DEI and civil rights

  • The DOJ asked a judge to sentence a former Louisville detective who was convicted in the 2020 shooting death of Breonna Taylor to one day in jail, the New York Times reported on July 17. A jury in November 2024 found Brett Hankison guilty of violating Taylor’s civil rights during a botched late-night raid of her home, a conviction that carries a maximum sentence of life in prison. Hankison is expected to be sentenced today.

Recommended reading

  • Meet the Philly Abortion Doula.
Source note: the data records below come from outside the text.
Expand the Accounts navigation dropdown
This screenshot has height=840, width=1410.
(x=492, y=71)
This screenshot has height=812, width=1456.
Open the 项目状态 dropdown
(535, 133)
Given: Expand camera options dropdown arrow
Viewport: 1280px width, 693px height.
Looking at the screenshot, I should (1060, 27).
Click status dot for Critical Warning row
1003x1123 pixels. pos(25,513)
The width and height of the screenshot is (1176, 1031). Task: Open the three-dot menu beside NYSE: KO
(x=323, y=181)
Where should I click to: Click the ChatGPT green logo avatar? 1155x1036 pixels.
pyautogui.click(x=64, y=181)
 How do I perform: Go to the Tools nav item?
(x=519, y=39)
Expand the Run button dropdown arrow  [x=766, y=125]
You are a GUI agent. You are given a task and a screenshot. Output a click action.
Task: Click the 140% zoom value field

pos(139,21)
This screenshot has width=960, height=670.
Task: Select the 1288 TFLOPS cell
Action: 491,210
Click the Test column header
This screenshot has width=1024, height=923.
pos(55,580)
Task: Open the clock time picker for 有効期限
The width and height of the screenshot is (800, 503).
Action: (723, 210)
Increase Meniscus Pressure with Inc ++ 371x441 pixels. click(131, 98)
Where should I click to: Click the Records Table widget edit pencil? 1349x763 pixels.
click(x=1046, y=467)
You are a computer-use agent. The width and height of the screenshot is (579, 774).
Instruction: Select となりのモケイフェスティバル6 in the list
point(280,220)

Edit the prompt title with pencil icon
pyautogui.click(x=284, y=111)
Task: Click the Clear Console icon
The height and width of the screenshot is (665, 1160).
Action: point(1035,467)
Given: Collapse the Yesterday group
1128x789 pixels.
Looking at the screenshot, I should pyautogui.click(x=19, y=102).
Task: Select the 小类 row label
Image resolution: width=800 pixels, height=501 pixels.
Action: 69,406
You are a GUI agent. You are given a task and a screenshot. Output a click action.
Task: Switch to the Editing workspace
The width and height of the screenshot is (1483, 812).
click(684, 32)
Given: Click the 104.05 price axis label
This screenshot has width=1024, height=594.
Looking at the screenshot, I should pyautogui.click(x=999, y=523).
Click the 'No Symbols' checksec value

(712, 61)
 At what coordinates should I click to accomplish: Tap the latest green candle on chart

In Philadelphia, one doula is using a mutual aid model to help pregnant people understand and navigate all their options—including abortion, and maybe even meal prep afterwards. “Tell me what you need, and I’ll tell you what we can do,” said the doula in Annemarie Dooling’s latest for Rewire News Group.

Unwind

  • We can’t claim you’ll find this relaxing, but a new season of The Retrievals by Serial Productions and the New York Times is out. It seeks to understand why pain isn’t adequately managed in an estimated 100,000 U.S. cesarean sections each year, and what some researchers are doing to change that. It’s enraging—and honestly, a little terrifying—but definitely worth a listen.